Yesterday I posted part one of this, possibly (probably!) the most important blog series I will ever write!  It’s my guide to how to start watching (and fall in love with) Star Trek!

Yesterday I suggested that a newbie begin by watching a select group of episodes from the Original Series.  I listed fifteen stand-out episodes.  My general recommendation is to move on to the movies at that point… but for anyone who’s really digging the Original Series, I also listed about 20 more episodes that you could watch and enjoy before diving into the film series.

(Interlude: But what about The Animated Series?  Many people don’t know this exists, but from 1973-74, twenty-two episodes were made of a half-hour, animated version of Star Trek!  The animation was done on the cheap, but the series was overseen by talented Original Series Trek writer D.C. Fontana, and many other key Original Series people were involved behind the scenes.  In my opinion, this is absolutely canonical Trek.  It’s aimed for kids, but there are still a number of very watchable episodes in the mix.  For newbies, I recommend skipping this and moving straight on to the films, but its something you might want to revisit at some point.  If you want to watch just one episode to get a taste for the series, I’d recommend “Yesteryear,” which in my mind is the clear stand-out of the series.)

And now, on to the original six Star Trek films!

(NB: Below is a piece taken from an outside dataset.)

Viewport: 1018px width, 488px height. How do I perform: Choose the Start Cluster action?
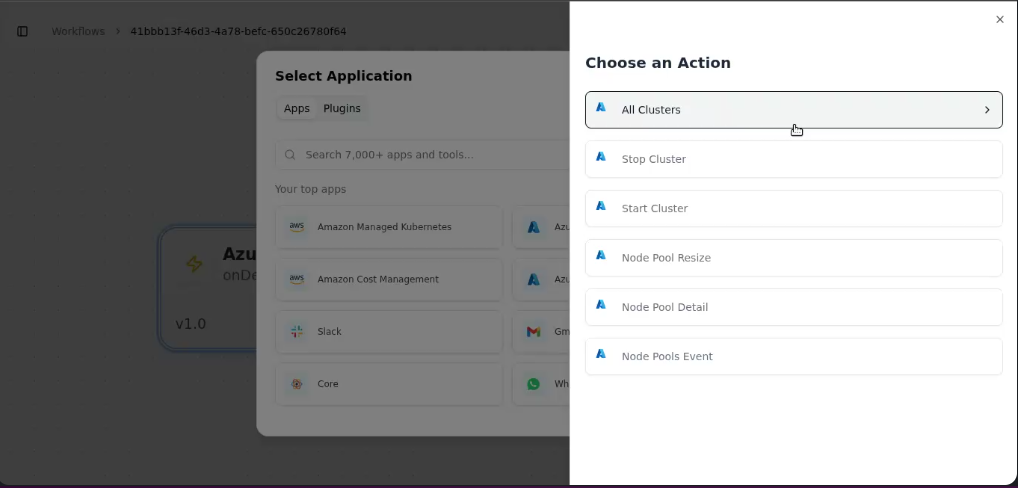pyautogui.click(x=793, y=208)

For a newbie, my advice is to skip Star Trek: The Motion Picture.  This is somewhat painful for me, because I have a lot of love in my heart for this film.  There is a lot that is interesting and enjoyable in this film, but there’s no question that it’s a misfire.  The tone is off.  It’s a very cerebral, intellectual story — which I like, actually, but it’s missing the warmth that Trek should have, and large chunks of it are, let’s admit it, boring.  TMP, made in 1979, was far more influenced by 2001: A Space Odyssey than by Star Wars.  Actually, I love the boldness of that very unusual choice, but it results in a film that is somewhat unsatisfying and, for long stretches, dull.  The visuals shift between amazing (I love the redesign of the Enterprise, with the story reason being that the ship was refitted following the conclusion of the five-year mission — the refit Enterprise is my favorite spaceship design of all time; how’s that for a bold statement!!) and terrible (whoa boy are the new uniforms horrific).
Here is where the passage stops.